To Fight Coronavirus, Keuka College Implements Bipolar Ionization Technology

The high-tech HVAC system is part of the College’s overall strategy for ensuring public health and safety while conducting on-campus operations.

Monday, September 21, 2020
1 min. read

As students returned to the Keuka College campus this semester, high-tech tools were implemented across campus to ensure the health and safety of students, staff, and faculty.

Among the least visible but most important: bipolar ionization technology, which has been proven to neutralize air-laden maladies including the coronavirus. Added to the College’s current air-filtration system, bipolar ionization suppresses airborne mold, bacteria, and viruses.

Integrated into HVAC systems, the technology utilizes specialized tubes that take oxygen molecules from the air and convert them into charged atoms that cluster around micro-particles. These micro-particles then surround and deactivate harmful substances like airborne mold, bacteria, allergens, and viruses.

“Bipolar ionization has already been employed in major hospitals and highly occupied areas such as airport terminals in LaGuardia, O’Hare, LAX, and San Francisco,” says Alan Storey, Keuka College’s director of facilities. “With these highly densified areas already using this technology, I believe that bipolar ionization will help Keuka College control any outbreak of the virus.” 

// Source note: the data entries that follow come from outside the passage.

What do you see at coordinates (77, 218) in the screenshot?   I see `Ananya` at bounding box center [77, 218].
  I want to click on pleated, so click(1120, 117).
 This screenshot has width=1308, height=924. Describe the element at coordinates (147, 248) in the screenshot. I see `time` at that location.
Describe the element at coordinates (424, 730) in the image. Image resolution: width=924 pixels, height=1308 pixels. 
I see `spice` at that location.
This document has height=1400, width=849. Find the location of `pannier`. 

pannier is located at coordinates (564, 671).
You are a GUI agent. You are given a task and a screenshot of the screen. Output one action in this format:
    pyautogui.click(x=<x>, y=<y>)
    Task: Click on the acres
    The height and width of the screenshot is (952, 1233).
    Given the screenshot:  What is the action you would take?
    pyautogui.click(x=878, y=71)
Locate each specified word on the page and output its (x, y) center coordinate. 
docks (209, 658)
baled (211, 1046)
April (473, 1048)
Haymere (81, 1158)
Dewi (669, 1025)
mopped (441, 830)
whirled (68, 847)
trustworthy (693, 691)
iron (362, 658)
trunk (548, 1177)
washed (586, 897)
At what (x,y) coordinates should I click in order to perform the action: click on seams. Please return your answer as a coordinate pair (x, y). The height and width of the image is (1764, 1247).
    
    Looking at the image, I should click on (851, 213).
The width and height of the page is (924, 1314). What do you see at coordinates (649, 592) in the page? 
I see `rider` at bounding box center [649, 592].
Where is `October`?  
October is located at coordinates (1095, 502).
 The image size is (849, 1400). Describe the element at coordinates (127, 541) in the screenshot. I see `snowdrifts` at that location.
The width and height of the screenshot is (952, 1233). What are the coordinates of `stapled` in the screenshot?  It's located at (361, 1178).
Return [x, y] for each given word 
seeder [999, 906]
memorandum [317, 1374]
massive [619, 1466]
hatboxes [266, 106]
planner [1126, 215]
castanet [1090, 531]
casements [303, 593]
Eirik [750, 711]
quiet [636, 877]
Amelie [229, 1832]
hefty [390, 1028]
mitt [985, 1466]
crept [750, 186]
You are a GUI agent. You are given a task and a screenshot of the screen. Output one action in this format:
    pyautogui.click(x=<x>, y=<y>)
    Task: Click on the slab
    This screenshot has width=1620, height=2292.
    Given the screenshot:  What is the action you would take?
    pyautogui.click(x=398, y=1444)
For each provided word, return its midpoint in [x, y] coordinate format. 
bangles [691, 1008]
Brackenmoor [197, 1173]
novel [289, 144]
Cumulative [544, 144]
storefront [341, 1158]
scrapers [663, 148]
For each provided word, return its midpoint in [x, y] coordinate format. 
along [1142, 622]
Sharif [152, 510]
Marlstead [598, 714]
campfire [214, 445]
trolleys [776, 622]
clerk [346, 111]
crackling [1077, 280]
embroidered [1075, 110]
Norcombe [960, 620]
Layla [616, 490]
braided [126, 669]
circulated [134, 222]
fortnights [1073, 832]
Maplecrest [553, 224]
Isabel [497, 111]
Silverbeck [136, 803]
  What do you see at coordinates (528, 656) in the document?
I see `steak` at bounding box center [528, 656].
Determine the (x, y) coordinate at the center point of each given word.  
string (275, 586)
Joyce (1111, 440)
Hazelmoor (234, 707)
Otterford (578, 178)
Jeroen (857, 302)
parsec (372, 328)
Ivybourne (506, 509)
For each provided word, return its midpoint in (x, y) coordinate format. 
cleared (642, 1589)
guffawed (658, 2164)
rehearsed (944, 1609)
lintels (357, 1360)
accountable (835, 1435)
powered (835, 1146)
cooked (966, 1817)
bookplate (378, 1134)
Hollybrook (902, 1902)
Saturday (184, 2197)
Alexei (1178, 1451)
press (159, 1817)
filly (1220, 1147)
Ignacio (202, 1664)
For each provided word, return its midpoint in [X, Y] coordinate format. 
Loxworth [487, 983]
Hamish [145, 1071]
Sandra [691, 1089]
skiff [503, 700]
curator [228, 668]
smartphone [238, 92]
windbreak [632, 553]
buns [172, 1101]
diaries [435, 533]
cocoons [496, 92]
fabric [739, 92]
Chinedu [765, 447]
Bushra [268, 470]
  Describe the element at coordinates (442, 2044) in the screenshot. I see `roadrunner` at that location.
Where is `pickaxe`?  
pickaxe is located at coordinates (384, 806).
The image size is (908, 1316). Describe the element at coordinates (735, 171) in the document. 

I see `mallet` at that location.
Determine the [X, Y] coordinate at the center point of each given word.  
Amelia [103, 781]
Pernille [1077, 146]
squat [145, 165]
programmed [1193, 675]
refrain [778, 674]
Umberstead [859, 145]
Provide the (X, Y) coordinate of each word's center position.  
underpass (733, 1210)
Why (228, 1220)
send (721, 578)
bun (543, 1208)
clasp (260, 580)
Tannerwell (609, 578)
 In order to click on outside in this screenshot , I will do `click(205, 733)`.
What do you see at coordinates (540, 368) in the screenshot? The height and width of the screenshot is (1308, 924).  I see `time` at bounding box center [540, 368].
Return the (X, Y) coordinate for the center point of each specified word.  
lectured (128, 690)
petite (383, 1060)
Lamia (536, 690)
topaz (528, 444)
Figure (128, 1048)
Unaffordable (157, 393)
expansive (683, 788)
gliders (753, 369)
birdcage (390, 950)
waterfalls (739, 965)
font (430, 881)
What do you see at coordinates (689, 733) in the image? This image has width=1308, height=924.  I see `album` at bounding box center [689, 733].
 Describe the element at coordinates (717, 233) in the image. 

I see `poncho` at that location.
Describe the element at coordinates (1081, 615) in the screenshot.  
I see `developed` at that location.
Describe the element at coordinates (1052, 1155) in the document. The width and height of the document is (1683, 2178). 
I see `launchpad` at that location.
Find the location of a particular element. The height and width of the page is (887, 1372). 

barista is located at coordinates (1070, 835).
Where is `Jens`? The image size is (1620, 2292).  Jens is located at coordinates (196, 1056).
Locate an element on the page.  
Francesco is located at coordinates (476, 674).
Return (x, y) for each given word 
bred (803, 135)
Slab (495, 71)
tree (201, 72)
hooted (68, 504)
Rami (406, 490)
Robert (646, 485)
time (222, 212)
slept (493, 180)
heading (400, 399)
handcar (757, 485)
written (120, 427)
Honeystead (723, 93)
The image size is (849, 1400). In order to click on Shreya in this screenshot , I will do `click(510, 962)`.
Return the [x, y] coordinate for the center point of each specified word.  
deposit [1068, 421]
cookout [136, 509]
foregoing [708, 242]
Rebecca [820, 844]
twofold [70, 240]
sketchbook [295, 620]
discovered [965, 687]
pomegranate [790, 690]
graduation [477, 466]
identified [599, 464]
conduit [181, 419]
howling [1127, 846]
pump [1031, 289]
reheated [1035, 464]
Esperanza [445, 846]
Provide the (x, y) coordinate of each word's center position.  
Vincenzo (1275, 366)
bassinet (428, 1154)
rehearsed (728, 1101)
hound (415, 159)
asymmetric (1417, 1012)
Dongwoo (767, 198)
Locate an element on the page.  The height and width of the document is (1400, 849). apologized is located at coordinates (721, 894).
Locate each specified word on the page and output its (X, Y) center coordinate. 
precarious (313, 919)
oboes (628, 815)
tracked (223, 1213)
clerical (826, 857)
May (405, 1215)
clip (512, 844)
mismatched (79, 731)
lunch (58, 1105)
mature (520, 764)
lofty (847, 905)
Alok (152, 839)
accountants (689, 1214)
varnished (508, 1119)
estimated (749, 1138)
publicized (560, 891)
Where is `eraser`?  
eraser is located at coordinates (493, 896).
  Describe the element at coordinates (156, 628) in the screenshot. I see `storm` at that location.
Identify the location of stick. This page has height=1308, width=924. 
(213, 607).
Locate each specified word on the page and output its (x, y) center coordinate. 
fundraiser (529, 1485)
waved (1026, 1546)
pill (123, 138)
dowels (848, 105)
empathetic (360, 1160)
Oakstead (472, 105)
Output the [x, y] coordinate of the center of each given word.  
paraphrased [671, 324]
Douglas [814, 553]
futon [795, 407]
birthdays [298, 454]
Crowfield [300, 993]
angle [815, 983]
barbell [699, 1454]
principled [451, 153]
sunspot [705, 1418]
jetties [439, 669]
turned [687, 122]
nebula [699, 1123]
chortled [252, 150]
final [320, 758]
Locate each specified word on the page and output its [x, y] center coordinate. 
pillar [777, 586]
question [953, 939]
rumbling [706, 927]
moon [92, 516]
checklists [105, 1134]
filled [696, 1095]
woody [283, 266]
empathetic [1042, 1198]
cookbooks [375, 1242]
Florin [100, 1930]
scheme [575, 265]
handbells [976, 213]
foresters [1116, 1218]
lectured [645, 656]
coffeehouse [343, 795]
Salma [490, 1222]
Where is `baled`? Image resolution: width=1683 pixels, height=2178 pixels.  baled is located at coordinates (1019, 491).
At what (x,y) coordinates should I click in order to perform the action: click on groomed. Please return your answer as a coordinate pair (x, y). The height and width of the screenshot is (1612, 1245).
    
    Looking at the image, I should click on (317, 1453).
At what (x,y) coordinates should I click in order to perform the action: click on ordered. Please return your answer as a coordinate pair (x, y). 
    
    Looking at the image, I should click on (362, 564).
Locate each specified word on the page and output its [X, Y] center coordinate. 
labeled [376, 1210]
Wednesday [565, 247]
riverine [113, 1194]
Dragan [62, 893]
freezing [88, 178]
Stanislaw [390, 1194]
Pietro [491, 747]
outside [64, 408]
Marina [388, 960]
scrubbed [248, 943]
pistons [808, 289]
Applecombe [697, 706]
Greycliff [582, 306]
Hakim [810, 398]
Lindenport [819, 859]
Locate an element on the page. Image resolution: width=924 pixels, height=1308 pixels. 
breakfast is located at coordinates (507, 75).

Unlike most air purification systems, the bipolar ionization technology proactively emits bipolar ions that attack the coronavirus. The particles also attach to expelled breath droplets and dust particles that can transport viruses, enlarging them so they’re more easily caught in filters, thus providing continuous disinfection.

Bipolar ionization not only helps neutralize the coronavirus, it contributes to reducing allergens, smoke, and static electricity, and suppressing odors.  

“There are no harmful chemicals, radiations, or byproducts,” says Mr. Storey. “Additionally, the technology doesn’t involve filters or other invasive and high-energy-consumptive processes. In fact, the technology can reduce a building’s carbon footprint by reducing the need for additional outside air.” 

Members of the College’s Facilities team worked with Trane, Keuka College’s HVAC contractor, in choosing this system. The ionizers have been installed in the Jephson Science Center, Hegeman Hall, the North Education Conference Center, parts of Ball Hall, the Dahlstrom Student Center, the Geiser Dining Commons, Lightner Library, the Recreation and Athletics Center, and Keuka Commons.